TO DO >> Please return every line of the listing. Keep each one exact.

Start of RECORDS PROVIDED

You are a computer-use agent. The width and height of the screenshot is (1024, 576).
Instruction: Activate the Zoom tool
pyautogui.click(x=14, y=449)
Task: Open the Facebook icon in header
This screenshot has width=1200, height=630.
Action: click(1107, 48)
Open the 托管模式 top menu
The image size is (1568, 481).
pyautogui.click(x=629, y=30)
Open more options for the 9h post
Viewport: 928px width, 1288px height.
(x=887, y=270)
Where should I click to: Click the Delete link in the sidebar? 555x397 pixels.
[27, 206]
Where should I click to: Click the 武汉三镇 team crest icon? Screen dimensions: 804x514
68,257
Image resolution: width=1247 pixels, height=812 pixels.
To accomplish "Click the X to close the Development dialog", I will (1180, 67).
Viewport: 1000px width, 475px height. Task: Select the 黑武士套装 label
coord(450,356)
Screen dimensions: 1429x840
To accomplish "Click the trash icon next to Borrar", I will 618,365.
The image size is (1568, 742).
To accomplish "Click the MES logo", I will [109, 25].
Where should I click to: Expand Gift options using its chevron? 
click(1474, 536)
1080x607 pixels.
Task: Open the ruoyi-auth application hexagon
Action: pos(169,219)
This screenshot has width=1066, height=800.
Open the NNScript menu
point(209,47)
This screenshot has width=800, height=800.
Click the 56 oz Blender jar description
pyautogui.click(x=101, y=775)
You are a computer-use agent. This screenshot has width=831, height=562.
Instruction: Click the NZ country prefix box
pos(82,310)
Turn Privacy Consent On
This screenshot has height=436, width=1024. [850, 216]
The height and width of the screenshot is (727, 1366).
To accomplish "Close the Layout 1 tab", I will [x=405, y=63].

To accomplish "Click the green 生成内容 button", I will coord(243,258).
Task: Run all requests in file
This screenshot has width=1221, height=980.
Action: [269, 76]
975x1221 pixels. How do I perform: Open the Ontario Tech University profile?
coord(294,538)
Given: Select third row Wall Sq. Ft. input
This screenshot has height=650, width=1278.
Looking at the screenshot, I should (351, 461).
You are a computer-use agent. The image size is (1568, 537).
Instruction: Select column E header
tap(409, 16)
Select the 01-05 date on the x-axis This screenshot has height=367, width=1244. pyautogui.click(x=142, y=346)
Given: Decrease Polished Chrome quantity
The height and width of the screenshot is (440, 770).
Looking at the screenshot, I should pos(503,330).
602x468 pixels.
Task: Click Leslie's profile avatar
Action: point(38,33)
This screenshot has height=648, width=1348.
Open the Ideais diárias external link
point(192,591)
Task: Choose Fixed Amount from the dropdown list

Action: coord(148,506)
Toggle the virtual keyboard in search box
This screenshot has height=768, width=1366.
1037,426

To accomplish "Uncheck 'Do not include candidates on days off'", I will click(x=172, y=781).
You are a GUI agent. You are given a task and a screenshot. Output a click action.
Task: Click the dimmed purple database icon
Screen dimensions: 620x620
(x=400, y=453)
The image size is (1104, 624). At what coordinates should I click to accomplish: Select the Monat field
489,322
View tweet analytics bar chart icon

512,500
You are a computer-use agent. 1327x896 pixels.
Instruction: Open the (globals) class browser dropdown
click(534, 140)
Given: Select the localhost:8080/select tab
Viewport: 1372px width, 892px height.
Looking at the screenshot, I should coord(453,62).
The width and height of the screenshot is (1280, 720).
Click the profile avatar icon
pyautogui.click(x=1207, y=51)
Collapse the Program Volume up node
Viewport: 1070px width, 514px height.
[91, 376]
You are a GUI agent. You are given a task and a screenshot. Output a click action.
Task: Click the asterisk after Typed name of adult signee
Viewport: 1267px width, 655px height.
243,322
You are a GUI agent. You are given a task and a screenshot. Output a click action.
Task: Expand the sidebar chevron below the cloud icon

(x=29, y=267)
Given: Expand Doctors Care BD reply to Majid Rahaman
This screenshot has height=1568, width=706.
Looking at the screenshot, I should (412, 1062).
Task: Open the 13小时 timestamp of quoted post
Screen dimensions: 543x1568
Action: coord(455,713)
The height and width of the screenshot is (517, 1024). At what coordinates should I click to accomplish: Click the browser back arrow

End of RECORDS PROVIDED

OUTPUT BELOW >>
You are a computer-use agent. The width and height of the screenshot is (1024, 576).
Instruction: Activate the Zoom tool
pyautogui.click(x=14, y=449)
Task: Open the Facebook icon in header
This screenshot has width=1200, height=630.
Action: click(1107, 48)
Open the 托管模式 top menu
The image size is (1568, 481).
pyautogui.click(x=629, y=30)
Open more options for the 9h post
Viewport: 928px width, 1288px height.
(x=887, y=270)
Where should I click to: Click the Delete link in the sidebar? 555x397 pixels.
[27, 206]
Where should I click to: Click the 武汉三镇 team crest icon? Screen dimensions: 804x514
68,257
Image resolution: width=1247 pixels, height=812 pixels.
To accomplish "Click the X to close the Development dialog", I will (1180, 67).
Viewport: 1000px width, 475px height. Task: Select the 黑武士套装 label
coord(450,356)
Screen dimensions: 1429x840
To accomplish "Click the trash icon next to Borrar", I will 618,365.
The image size is (1568, 742).
To accomplish "Click the MES logo", I will [109, 25].
Where should I click to: Expand Gift options using its chevron? 
click(1474, 536)
1080x607 pixels.
Task: Open the ruoyi-auth application hexagon
Action: pos(169,219)
This screenshot has width=1066, height=800.
Open the NNScript menu
point(209,47)
This screenshot has width=800, height=800.
Click the 56 oz Blender jar description
pyautogui.click(x=101, y=775)
You are a computer-use agent. This screenshot has width=831, height=562.
Instruction: Click the NZ country prefix box
pos(82,310)
Turn Privacy Consent On
This screenshot has height=436, width=1024. [850, 216]
The height and width of the screenshot is (727, 1366).
To accomplish "Close the Layout 1 tab", I will [x=405, y=63].

To accomplish "Click the green 生成内容 button", I will coord(243,258).
Task: Run all requests in file
This screenshot has width=1221, height=980.
Action: [269, 76]
975x1221 pixels. How do I perform: Open the Ontario Tech University profile?
coord(294,538)
Given: Select third row Wall Sq. Ft. input
This screenshot has height=650, width=1278.
Looking at the screenshot, I should (351, 461).
You are a computer-use agent. The image size is (1568, 537).
Instruction: Select column E header
tap(409, 16)
Select the 01-05 date on the x-axis This screenshot has height=367, width=1244. pyautogui.click(x=142, y=346)
Given: Decrease Polished Chrome quantity
The height and width of the screenshot is (440, 770).
Looking at the screenshot, I should pos(503,330).
602x468 pixels.
Task: Click Leslie's profile avatar
Action: point(38,33)
This screenshot has height=648, width=1348.
Open the Ideais diárias external link
point(192,591)
Task: Choose Fixed Amount from the dropdown list

Action: coord(148,506)
Toggle the virtual keyboard in search box
This screenshot has height=768, width=1366.
1037,426

To accomplish "Uncheck 'Do not include candidates on days off'", I will click(x=172, y=781).
You are a GUI agent. You are given a task and a screenshot. Output a click action.
Task: Click the dimmed purple database icon
Screen dimensions: 620x620
(x=400, y=453)
The image size is (1104, 624). At what coordinates should I click to accomplish: Select the Monat field
489,322
View tweet analytics bar chart icon

512,500
You are a computer-use agent. 1327x896 pixels.
Instruction: Open the (globals) class browser dropdown
click(534, 140)
Given: Select the localhost:8080/select tab
Viewport: 1372px width, 892px height.
Looking at the screenshot, I should coord(453,62).
The width and height of the screenshot is (1280, 720).
Click the profile avatar icon
pyautogui.click(x=1207, y=51)
Collapse the Program Volume up node
Viewport: 1070px width, 514px height.
[91, 376]
You are a GUI agent. You are given a task and a screenshot. Output a click action.
Task: Click the asterisk after Typed name of adult signee
Viewport: 1267px width, 655px height.
243,322
You are a GUI agent. You are given a task and a screenshot. Output a click action.
Task: Expand the sidebar chevron below the cloud icon

(x=29, y=267)
Given: Expand Doctors Care BD reply to Majid Rahaman
This screenshot has height=1568, width=706.
Looking at the screenshot, I should (412, 1062).
Task: Open the 13小时 timestamp of quoted post
Screen dimensions: 543x1568
Action: coord(455,713)
The height and width of the screenshot is (517, 1024). At what coordinates should I click to accomplish: Click the browser back arrow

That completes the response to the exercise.